Search the records below for the word "accomplish". Copy each line where it occurs.

Input below:

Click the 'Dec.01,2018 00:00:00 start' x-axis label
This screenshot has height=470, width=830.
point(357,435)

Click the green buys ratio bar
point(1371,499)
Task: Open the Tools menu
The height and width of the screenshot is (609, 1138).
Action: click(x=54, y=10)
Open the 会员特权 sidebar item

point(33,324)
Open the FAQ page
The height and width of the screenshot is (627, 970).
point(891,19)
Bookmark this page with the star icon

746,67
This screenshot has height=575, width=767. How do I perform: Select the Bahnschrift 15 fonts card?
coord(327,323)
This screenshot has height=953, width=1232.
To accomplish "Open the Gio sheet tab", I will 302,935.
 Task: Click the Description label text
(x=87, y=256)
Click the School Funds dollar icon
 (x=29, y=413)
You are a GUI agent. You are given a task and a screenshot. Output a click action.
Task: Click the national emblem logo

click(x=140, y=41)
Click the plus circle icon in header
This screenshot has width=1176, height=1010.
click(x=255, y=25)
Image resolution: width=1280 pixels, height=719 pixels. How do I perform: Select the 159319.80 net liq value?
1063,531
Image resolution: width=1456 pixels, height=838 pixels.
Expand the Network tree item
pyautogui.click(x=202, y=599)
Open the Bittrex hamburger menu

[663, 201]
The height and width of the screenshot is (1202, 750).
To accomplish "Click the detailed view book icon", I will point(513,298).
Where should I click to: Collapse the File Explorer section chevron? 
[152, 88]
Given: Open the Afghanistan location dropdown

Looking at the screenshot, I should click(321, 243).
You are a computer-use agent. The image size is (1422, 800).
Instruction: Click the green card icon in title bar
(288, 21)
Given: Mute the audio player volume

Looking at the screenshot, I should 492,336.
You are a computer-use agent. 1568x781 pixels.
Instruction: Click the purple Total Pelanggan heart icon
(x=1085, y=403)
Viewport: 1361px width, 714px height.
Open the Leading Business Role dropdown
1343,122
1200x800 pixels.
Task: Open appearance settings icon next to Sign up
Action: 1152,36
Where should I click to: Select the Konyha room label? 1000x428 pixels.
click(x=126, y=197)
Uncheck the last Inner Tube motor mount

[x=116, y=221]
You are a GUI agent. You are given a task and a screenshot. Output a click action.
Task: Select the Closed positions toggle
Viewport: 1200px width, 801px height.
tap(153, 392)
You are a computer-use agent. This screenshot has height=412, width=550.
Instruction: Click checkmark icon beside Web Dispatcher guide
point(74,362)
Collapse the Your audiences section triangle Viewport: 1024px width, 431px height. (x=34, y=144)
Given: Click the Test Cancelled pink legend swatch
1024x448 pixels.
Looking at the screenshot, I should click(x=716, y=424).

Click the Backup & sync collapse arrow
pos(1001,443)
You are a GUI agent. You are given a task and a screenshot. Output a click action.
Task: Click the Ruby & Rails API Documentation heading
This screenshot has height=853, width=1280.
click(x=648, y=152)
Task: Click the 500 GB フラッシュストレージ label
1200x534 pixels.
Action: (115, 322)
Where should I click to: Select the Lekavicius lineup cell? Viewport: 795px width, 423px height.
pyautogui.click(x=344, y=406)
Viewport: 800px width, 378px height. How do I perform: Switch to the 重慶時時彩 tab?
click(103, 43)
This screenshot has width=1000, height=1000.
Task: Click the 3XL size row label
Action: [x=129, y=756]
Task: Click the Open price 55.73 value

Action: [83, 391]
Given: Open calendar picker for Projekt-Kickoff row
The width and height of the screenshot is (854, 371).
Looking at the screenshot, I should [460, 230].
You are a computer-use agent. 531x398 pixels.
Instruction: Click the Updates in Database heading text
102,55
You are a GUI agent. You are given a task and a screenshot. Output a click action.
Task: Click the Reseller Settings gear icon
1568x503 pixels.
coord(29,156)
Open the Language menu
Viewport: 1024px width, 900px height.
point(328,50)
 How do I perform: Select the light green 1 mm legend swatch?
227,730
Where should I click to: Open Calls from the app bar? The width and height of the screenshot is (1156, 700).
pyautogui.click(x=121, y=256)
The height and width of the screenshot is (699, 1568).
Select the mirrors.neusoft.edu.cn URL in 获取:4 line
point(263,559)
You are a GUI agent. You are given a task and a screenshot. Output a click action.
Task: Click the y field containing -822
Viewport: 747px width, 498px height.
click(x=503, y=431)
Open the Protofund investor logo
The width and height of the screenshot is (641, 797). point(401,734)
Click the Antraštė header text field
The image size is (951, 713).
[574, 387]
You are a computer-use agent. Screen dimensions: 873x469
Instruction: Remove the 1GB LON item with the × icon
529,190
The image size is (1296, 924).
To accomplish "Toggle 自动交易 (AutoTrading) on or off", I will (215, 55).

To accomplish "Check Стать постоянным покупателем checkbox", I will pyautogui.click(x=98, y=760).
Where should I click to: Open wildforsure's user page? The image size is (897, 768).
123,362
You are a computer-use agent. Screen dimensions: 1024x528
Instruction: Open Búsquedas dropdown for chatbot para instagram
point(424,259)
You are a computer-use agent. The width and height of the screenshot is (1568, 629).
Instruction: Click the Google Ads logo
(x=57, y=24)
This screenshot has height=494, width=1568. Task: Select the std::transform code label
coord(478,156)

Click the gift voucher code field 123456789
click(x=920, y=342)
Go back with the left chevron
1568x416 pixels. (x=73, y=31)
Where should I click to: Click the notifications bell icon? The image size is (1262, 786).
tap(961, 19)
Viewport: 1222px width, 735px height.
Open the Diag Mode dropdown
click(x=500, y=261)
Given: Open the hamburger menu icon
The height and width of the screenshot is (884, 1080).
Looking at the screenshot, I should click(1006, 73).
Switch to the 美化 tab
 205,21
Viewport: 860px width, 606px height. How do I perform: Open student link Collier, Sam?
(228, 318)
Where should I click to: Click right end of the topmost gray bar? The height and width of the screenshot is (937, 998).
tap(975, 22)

End of Input.

§ **Exercise result**:
To accomplish "Open the Gio sheet tab", I will 302,935.
To accomplish "Click the detailed view book icon", I will point(513,298).
To accomplish "Toggle 自动交易 (AutoTrading) on or off", I will (215, 55).
To accomplish "Check Стать постоянным покупателем checkbox", I will pyautogui.click(x=98, y=760).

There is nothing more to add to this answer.